EDIT: I got one of those showertime ideas that is kinda wild and borderline wrong but might kind of work. I'll try to implement it and see if it works if I don't succeed with the above.

magpie514 commented 3 years ago

I managed to cook this abomination:

BEGIN{
    cmd = "bash -xc '\ntrap \"exit 0\" SIGQUIT SIGTERM SIGKILL\nFIFO=\"/dev/shm/testfifo\"\n[[ -p $FIFO ]] || mkfifo \"$FIFO\"\necho $BASHPID\ntail -f \"$FIFO\" | ueberzug layer &\n sleep 5' "
    cmd | getline buf
    print buf
    ID = "fmawk-preview"
    IMAGE = "/home/magpie/desktop.jpg"
    printf("{ \"action\": \"add\", \"identifier\": \"%s\", \"path\": \"%s\", \"x\": %d, \"y\": %d, \"scaler\": \"fit_contain\", \"width\": %d, \"height\": %d }\n", IMAGE, IMAGE, 2, 1, 100, 100) > "/dev/shm/testfifo"
    #system("sleep 22")
    close(cmd)
    #system("rm /dev/shm/testfifo")
}

It...kind of...works? only after the sleep 1 for some reason. There also has to be a good way to dispose of the process. buf has the PID, but if I try to kill by GPID it seems to also kill the script itself (unless I made a mistake along the way). It's kind of cheating and it's a pain to escape but it's a way to not have to separate files. There might be a sh/dash compatible way to do this as well, I'm using bash for familiarity.

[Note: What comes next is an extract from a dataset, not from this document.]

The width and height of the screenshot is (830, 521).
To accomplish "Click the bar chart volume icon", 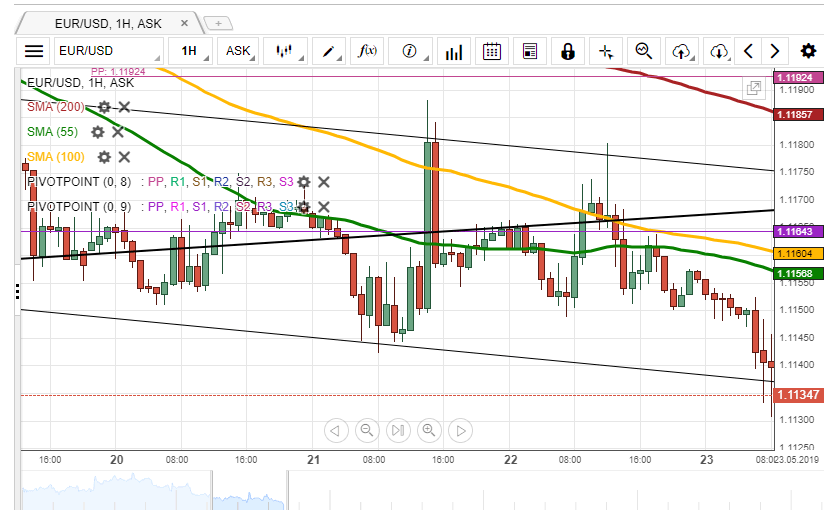I will point(454,51).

Reducing the delay further works, but if it's too small it won't work. I think the ultimate problem could be one of timing? We might be passing the json too fast (by the way, I verified in the source that --parser json is default, no need to specify)

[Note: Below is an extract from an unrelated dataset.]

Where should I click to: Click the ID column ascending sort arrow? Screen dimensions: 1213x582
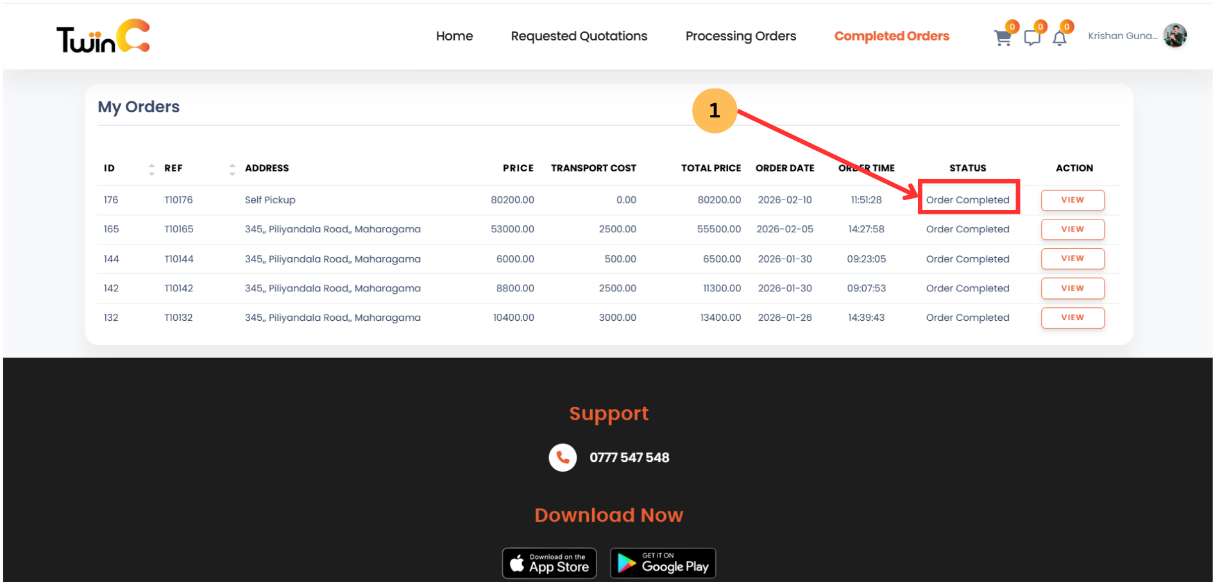[151, 164]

huijunchen9260 commented 3 years ago

Sorry but this code block doesn't seems to work for me. I've tried to run it on both bash and zsh, and the results seem weird:

[huijunchen@HJC ~]$ awk '
BEGIN{
        cmd = "bash -xc '\ntrap \"exit 0\" SIGQUIT SIGTERM SIGKILL\nFIFO=\"/dev/shm/testfifo\"\n[[ -p $FIFO ]] || mkfifo \"$FIFO\"\necho $BASHPID\ntail -f \"$FIFO\" | ueberzug layer &\n sleep 5' "
        cmd | getline buf
        print buf
        ID = "fmawk-preview"
        IMAGE = "/home/huijunchen/Pictures/Deer.jpg"
        printf("{ \"action\": \"add\", \"identifier\": \"%s\", \"path\": \"%s\", \"x\": %d, \"y\": %d, \"scaler\": \"fit_contain\", \"width\": %d, \"height\": %d }\n", IMAGE, IMAGE, 2, 1, 100, 100) > "/dev/shm/testfifo"
        #system("sleep 22")
        close(cmd)
        #system("rm /dev/shm/testfifo")
}
'
zsh: bad pattern: SIGKILLnFIFO="/dev/shm/testfifo"n[[
[1] 2946 2947
mkfifo: invalid option -- 'f'
Try 'mkfifo --help' for more information.
zsh: command not found: n
[huijunchen@HJC ~]$
[1]  + exit 1     mkfifo \"$FIFO\"\necho $BASHPID\ntail -f \"$FIFO\" |
       done       ueberzug layer

Not sure what's wrong with mkfifo and why most of the newline character \n has been n.

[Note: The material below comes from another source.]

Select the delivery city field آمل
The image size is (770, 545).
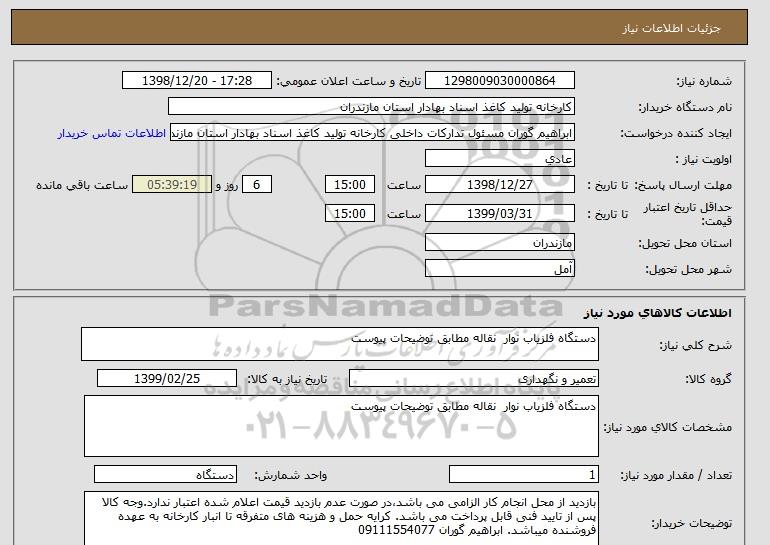click(x=500, y=268)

magpie514 commented 3 years ago

Must be an escaping issue, bash -c input is kind of delicate. Try to run it as a text file instead.

huijunchen9260 commented 3 years ago

Wow, when I put it into a script, it some works lol. Probably need a key to remove the ueberzug layer or somehow, but pretty surprised that using bash functionality actually works.

magpie514 commented 3 years ago

Heh, yeah, it was one of those "this idea is insane enough to work" moments. Of course one can still use a helper bash script placed externally, but this is a cute approach. We could see into converting it to plain sh/dash, I'm only really using some traps and bashisms out of preference but it's trivial to convert this miniscript.

Wow, when I put it into a script, it some works lol.

Yeah it's definitely a escaping issue. The thing is trying to expand from bash/zsh/your favorite to awk string and from awk string to bash -c input. By putting it in a script we skip one such conversion. That's why the escaping is so bizarre with \\ and such. As for killing the process it's kind of complicated. We know the PID of the bash script, so from there we can find the ueberzug process in the same group and terminate it, but it's going to have to use something like parsing the output of ps to figure out the group.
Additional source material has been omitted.